→ EXERCISE PROMPT
What is needed is an exact copy of all the entries.

→ PROVIDED DATA
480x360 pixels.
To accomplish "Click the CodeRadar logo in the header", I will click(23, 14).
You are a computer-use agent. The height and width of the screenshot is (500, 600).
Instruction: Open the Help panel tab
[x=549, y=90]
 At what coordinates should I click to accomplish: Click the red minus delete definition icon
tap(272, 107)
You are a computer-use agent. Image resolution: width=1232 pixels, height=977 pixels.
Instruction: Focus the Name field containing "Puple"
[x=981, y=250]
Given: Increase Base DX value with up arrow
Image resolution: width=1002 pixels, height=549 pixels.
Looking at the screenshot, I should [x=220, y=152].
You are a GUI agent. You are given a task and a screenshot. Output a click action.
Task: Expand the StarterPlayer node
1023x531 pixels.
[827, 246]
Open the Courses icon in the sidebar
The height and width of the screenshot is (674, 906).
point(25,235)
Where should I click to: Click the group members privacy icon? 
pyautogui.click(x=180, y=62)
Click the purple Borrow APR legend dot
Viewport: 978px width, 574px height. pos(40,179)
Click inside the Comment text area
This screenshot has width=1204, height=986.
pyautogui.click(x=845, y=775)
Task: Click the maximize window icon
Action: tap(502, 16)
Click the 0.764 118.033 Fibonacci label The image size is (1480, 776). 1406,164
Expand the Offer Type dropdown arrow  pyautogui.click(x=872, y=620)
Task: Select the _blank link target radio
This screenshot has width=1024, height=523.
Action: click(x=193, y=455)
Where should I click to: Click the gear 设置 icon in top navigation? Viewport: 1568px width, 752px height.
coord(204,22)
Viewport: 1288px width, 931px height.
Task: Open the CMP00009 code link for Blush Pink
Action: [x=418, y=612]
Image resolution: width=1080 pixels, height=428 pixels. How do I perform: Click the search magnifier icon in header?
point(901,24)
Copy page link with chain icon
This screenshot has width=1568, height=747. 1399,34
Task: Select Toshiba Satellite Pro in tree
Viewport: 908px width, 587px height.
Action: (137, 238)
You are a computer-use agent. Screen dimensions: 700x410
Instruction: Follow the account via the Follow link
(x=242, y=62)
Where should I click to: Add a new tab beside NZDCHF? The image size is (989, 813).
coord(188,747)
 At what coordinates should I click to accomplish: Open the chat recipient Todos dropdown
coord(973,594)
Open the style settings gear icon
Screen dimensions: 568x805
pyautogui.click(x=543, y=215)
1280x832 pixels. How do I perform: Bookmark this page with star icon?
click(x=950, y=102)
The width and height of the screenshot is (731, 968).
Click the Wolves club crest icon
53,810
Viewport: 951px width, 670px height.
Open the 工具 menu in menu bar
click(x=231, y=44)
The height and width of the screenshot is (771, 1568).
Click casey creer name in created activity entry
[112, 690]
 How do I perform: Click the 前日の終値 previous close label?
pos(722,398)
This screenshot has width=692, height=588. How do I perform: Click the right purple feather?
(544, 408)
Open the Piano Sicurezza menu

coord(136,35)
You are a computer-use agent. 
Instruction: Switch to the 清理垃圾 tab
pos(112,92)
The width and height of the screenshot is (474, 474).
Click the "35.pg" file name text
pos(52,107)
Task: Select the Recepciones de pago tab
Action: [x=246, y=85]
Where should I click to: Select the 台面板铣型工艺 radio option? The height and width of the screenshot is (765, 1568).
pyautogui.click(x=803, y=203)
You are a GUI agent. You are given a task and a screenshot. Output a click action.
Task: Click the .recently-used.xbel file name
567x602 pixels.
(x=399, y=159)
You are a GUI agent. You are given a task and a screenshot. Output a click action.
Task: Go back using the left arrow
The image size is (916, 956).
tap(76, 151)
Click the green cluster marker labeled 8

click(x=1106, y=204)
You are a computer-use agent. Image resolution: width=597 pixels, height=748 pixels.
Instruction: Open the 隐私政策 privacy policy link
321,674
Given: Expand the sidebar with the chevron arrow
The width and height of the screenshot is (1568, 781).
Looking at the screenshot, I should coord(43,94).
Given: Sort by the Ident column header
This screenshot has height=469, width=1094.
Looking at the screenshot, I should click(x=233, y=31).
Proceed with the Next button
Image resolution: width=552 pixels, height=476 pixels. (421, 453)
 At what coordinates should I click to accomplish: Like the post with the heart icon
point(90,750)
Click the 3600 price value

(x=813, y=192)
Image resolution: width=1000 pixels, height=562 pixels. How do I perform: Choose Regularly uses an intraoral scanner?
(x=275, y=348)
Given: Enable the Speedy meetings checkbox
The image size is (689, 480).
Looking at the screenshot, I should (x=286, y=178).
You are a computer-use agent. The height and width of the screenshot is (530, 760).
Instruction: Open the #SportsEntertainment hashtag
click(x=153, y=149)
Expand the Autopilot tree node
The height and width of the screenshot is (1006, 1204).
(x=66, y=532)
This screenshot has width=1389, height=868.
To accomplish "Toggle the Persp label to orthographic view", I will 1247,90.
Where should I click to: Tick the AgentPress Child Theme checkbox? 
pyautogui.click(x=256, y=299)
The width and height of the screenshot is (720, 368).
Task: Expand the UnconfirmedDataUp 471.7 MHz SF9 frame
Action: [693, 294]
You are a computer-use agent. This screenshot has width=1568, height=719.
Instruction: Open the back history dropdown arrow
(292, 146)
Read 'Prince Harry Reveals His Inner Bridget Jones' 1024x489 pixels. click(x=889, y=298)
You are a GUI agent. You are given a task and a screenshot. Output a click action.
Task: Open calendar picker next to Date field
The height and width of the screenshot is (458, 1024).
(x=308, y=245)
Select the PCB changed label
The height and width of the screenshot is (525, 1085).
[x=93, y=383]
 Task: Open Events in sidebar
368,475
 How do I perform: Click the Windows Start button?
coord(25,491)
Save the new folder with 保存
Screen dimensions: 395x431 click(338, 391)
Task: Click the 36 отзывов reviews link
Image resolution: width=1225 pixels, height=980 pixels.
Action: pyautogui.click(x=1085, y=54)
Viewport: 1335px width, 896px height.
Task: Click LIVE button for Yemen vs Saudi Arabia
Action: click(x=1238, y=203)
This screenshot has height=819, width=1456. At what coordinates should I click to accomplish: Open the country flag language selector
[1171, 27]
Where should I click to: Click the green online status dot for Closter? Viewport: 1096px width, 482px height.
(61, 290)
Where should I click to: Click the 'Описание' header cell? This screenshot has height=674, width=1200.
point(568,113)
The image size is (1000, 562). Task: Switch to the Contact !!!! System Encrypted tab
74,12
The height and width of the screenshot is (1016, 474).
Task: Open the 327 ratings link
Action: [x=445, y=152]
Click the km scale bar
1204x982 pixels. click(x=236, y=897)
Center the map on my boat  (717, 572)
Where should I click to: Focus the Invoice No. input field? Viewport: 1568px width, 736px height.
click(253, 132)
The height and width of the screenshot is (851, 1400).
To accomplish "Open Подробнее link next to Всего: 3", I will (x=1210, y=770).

→ EXERCISE RESULT
480x360 pixels.
To accomplish "Click the CodeRadar logo in the header", I will click(23, 14).
You are a computer-use agent. The height and width of the screenshot is (500, 600).
Instruction: Open the Help panel tab
[x=549, y=90]
 At what coordinates should I click to accomplish: Click the red minus delete definition icon
tap(272, 107)
You are a computer-use agent. Image resolution: width=1232 pixels, height=977 pixels.
Instruction: Focus the Name field containing "Puple"
[x=981, y=250]
Given: Increase Base DX value with up arrow
Image resolution: width=1002 pixels, height=549 pixels.
Looking at the screenshot, I should [x=220, y=152].
You are a GUI agent. You are given a task and a screenshot. Output a click action.
Task: Expand the StarterPlayer node
1023x531 pixels.
[827, 246]
Open the Courses icon in the sidebar
The height and width of the screenshot is (674, 906).
point(25,235)
Where should I click to: Click the group members privacy icon? 
pyautogui.click(x=180, y=62)
Click the purple Borrow APR legend dot
Viewport: 978px width, 574px height. pos(40,179)
Click inside the Comment text area
This screenshot has width=1204, height=986.
pyautogui.click(x=845, y=775)
Task: Click the maximize window icon
Action: tap(502, 16)
Click the 0.764 118.033 Fibonacci label The image size is (1480, 776). 1406,164
Expand the Offer Type dropdown arrow  pyautogui.click(x=872, y=620)
Task: Select the _blank link target radio
This screenshot has width=1024, height=523.
Action: click(x=193, y=455)
Where should I click to: Click the gear 设置 icon in top navigation? Viewport: 1568px width, 752px height.
coord(204,22)
Viewport: 1288px width, 931px height.
Task: Open the CMP00009 code link for Blush Pink
Action: [x=418, y=612]
Image resolution: width=1080 pixels, height=428 pixels. How do I perform: Click the search magnifier icon in header?
point(901,24)
Copy page link with chain icon
This screenshot has width=1568, height=747. 1399,34
Task: Select Toshiba Satellite Pro in tree
Viewport: 908px width, 587px height.
Action: (137, 238)
You are a computer-use agent. Screen dimensions: 700x410
Instruction: Follow the account via the Follow link
(x=242, y=62)
Where should I click to: Add a new tab beside NZDCHF? The image size is (989, 813).
coord(188,747)
 At what coordinates should I click to accomplish: Open the chat recipient Todos dropdown
coord(973,594)
Open the style settings gear icon
Screen dimensions: 568x805
pyautogui.click(x=543, y=215)
1280x832 pixels. How do I perform: Bookmark this page with star icon?
click(x=950, y=102)
The width and height of the screenshot is (731, 968).
Click the Wolves club crest icon
53,810
Viewport: 951px width, 670px height.
Open the 工具 menu in menu bar
click(x=231, y=44)
The height and width of the screenshot is (771, 1568).
Click casey creer name in created activity entry
[112, 690]
 How do I perform: Click the 前日の終値 previous close label?
pos(722,398)
This screenshot has width=692, height=588. How do I perform: Click the right purple feather?
(544, 408)
Open the Piano Sicurezza menu

coord(136,35)
You are a computer-use agent. 
Instruction: Switch to the 清理垃圾 tab
pos(112,92)
The width and height of the screenshot is (474, 474).
Click the "35.pg" file name text
pos(52,107)
Task: Select the Recepciones de pago tab
Action: [x=246, y=85]
Where should I click to: Select the 台面板铣型工艺 radio option? The height and width of the screenshot is (765, 1568).
pyautogui.click(x=803, y=203)
You are a GUI agent. You are given a task and a screenshot. Output a click action.
Task: Click the .recently-used.xbel file name
567x602 pixels.
(x=399, y=159)
You are a GUI agent. You are given a task and a screenshot. Output a click action.
Task: Go back using the left arrow
The image size is (916, 956).
tap(76, 151)
Click the green cluster marker labeled 8

click(x=1106, y=204)
You are a computer-use agent. Image resolution: width=597 pixels, height=748 pixels.
Instruction: Open the 隐私政策 privacy policy link
321,674
Given: Expand the sidebar with the chevron arrow
The width and height of the screenshot is (1568, 781).
Looking at the screenshot, I should coord(43,94).
Given: Sort by the Ident column header
This screenshot has height=469, width=1094.
Looking at the screenshot, I should click(x=233, y=31).
Proceed with the Next button
Image resolution: width=552 pixels, height=476 pixels. (421, 453)
 At what coordinates should I click to accomplish: Like the post with the heart icon
point(90,750)
Click the 3600 price value

(x=813, y=192)
Image resolution: width=1000 pixels, height=562 pixels. How do I perform: Choose Regularly uses an intraoral scanner?
(x=275, y=348)
Given: Enable the Speedy meetings checkbox
The image size is (689, 480).
Looking at the screenshot, I should (x=286, y=178).
You are a computer-use agent. The height and width of the screenshot is (530, 760).
Instruction: Open the #SportsEntertainment hashtag
click(x=153, y=149)
Expand the Autopilot tree node
The height and width of the screenshot is (1006, 1204).
(x=66, y=532)
This screenshot has width=1389, height=868.
To accomplish "Toggle the Persp label to orthographic view", I will 1247,90.
Where should I click to: Tick the AgentPress Child Theme checkbox? 
pyautogui.click(x=256, y=299)
The width and height of the screenshot is (720, 368).
Task: Expand the UnconfirmedDataUp 471.7 MHz SF9 frame
Action: [693, 294]
You are a computer-use agent. This screenshot has width=1568, height=719.
Instruction: Open the back history dropdown arrow
(292, 146)
Read 'Prince Harry Reveals His Inner Bridget Jones' 1024x489 pixels. click(x=889, y=298)
You are a GUI agent. You are given a task and a screenshot. Output a click action.
Task: Open calendar picker next to Date field
The height and width of the screenshot is (458, 1024).
(x=308, y=245)
Select the PCB changed label
The height and width of the screenshot is (525, 1085).
[x=93, y=383]
 Task: Open Events in sidebar
368,475
 How do I perform: Click the Windows Start button?
coord(25,491)
Save the new folder with 保存
Screen dimensions: 395x431 click(338, 391)
Task: Click the 36 отзывов reviews link
Image resolution: width=1225 pixels, height=980 pixels.
Action: pyautogui.click(x=1085, y=54)
Viewport: 1335px width, 896px height.
Task: Click LIVE button for Yemen vs Saudi Arabia
Action: click(x=1238, y=203)
This screenshot has height=819, width=1456. At what coordinates should I click to accomplish: Open the country flag language selector
[1171, 27]
Where should I click to: Click the green online status dot for Closter? Viewport: 1096px width, 482px height.
(61, 290)
Where should I click to: Click the 'Описание' header cell? This screenshot has height=674, width=1200.
point(568,113)
The image size is (1000, 562). Task: Switch to the Contact !!!! System Encrypted tab
74,12
The height and width of the screenshot is (1016, 474).
Task: Open the 327 ratings link
Action: [x=445, y=152]
Click the km scale bar
1204x982 pixels. click(x=236, y=897)
Center the map on my boat  (717, 572)
Where should I click to: Focus the Invoice No. input field? Viewport: 1568px width, 736px height.
click(253, 132)
The height and width of the screenshot is (851, 1400).
To accomplish "Open Подробнее link next to Всего: 3", I will (x=1210, y=770).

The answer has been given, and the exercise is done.